2020 was a challenging year for many Canadian stocks. Many much-loved TSX stocks are still trying to climb back to 2019 levels. Yet, there are reasons to be optimistic. First the vaccine is slowly, but steadily being deploy. Second, a new (potentially more bilateral) administration in the U.S. could bring some much needed socio-political stability to the world. Finally, there is significant pent-up demand for a return to normal (shopping, vacations, eating out) that could provide a nice economic boost in the late half of the year.
Optimism can fuel great returns
Of course, it will be a rocky journey to get there, with fits and missteps. Yet, the point is, we have to be optimistic and look to the future. One way, you can give 2021 a good start is by looking for Canadian growth stocks of the future. By this I mean, look for Canadian stocks that have ample opportunity for growth in 2021 and beyond. Since I don’t know how long the recovery will take, I’m looking for stocks that are operating full steam ahead- pandemic or no pandemic.

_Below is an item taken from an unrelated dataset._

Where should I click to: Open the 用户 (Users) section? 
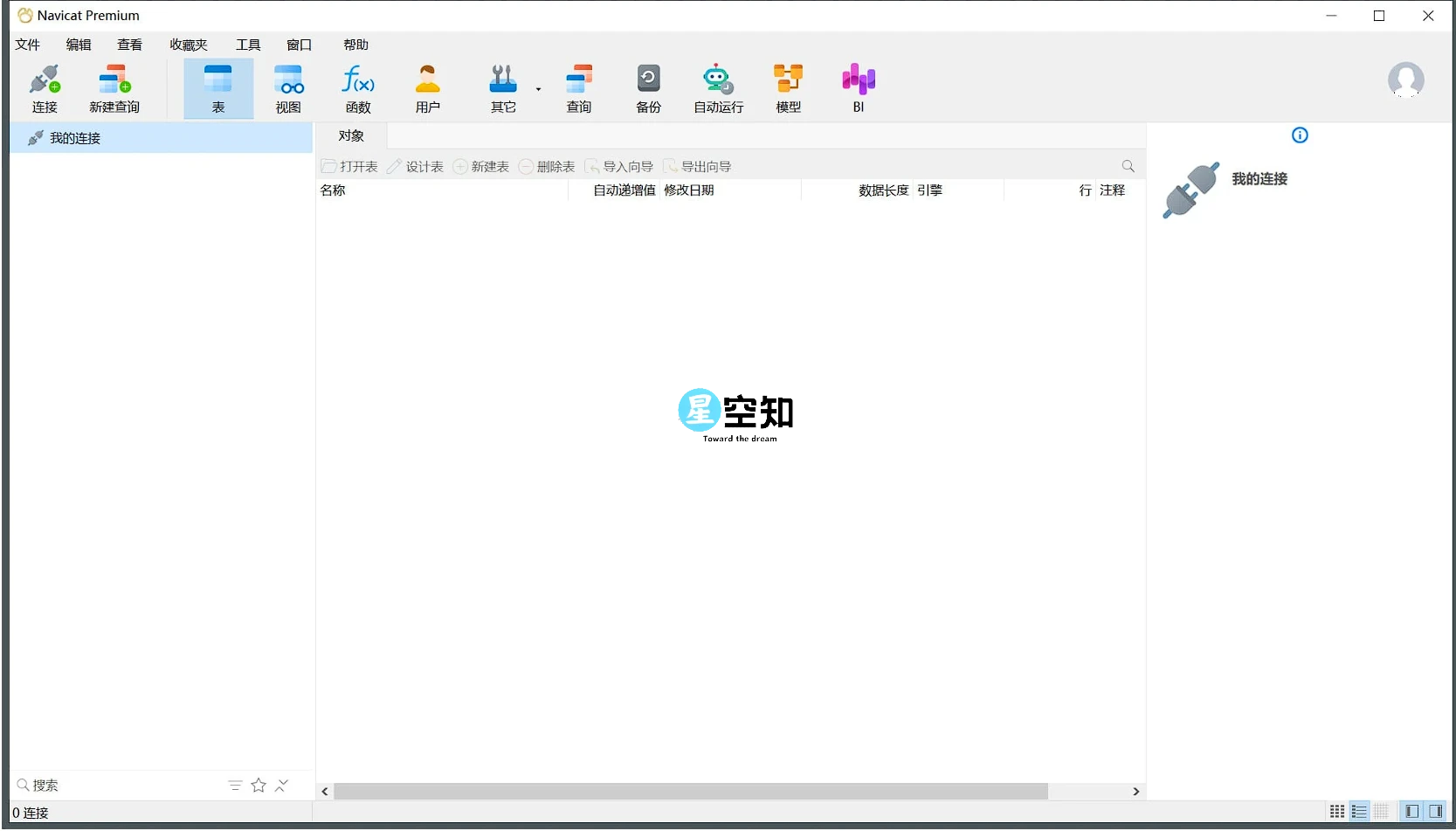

2020 winners should keep on winning in 2021
The first stock that meets this criteria to the core is Lightspeed Pos (TSX:LSPD)(NYSE:LSPD). This Canadian growth stock is one of the fastest-growing cloud-based point-of-sales (POS) providers. When the pandemic hit and many store-front businesses were forced to temporarily close, I thought this business was toast. 50% of its business came from restaurants, which are still impacted by recent shutdowns.
Yet, to my amazement, management turned it into a great opportunity. It quickly pivoted to help its merchants adapt to their circumstances. Its platform provides optionality to integrate online ordering and payments, delivery, customer interaction, and loyalty all-in-one. Consequently, Lightspeed’s sales systems became a lifeline to merchants. As a result, it has seen a major uptick in demand.
The company has made some great recent acquisitions (at pretty decent prices too) that expand its product offering and geographic presence. Similarly, it continues to advance its product offerings, including the recently announced supply chain feature (that helps merchants compete with larger rivals). The stock is not cheap here (42 times sales), yet it has all the features of a great Canadian success story.
This new Canadian stock looks promising
Dye & Durham (TSX:DND) is a top Canadian growth stock benefiting from a classic Canadian roll-up strategy. Following in the foot-steps of Constellation Software or Enghouse Systems, DND has found a software niche, and is steadily consolidating it under one umbrella. From 2013 to its Initial Public Offering (IPO) in July, DND completed 14 acquisitions and nearly doubled its acquired EBITDA. That means that when it makes an acquisition it knows how to create efficiencies, synergies, and new opportunities to expand earnings.
DND’s goal is to create a one-stop public records platform for law firms, governments, and financial institutions. Largely, the legal industry has yet to adopt and integrate cloud-based software into their operations. There is room for some massive disruption in the industry.
In its most recent quarter, this Canadian growth stock grew revenues and adjusted EBITDA year-over-year by 29% and 41%, respectively. It did have a large earnings loss, largely due to IPO costs and other one-time expenses. DND does have a fairly large amount of debt with around 3.9 times debt to EBITDA. Yet, this is somewhat insulated by a very sticky, subscription-based revenue stream (albeit, still a concern to be aware of).
Like Lightspeed, this stock is not cheap. It trades at 40 times trailing sales. Before going all-in, I would maybe wait a few quarters to see how its strategy and result roll out. Given the ample growth opportunities for this Canadian stock, I might consider dipping my toe if there is a significant stock pullback at some point.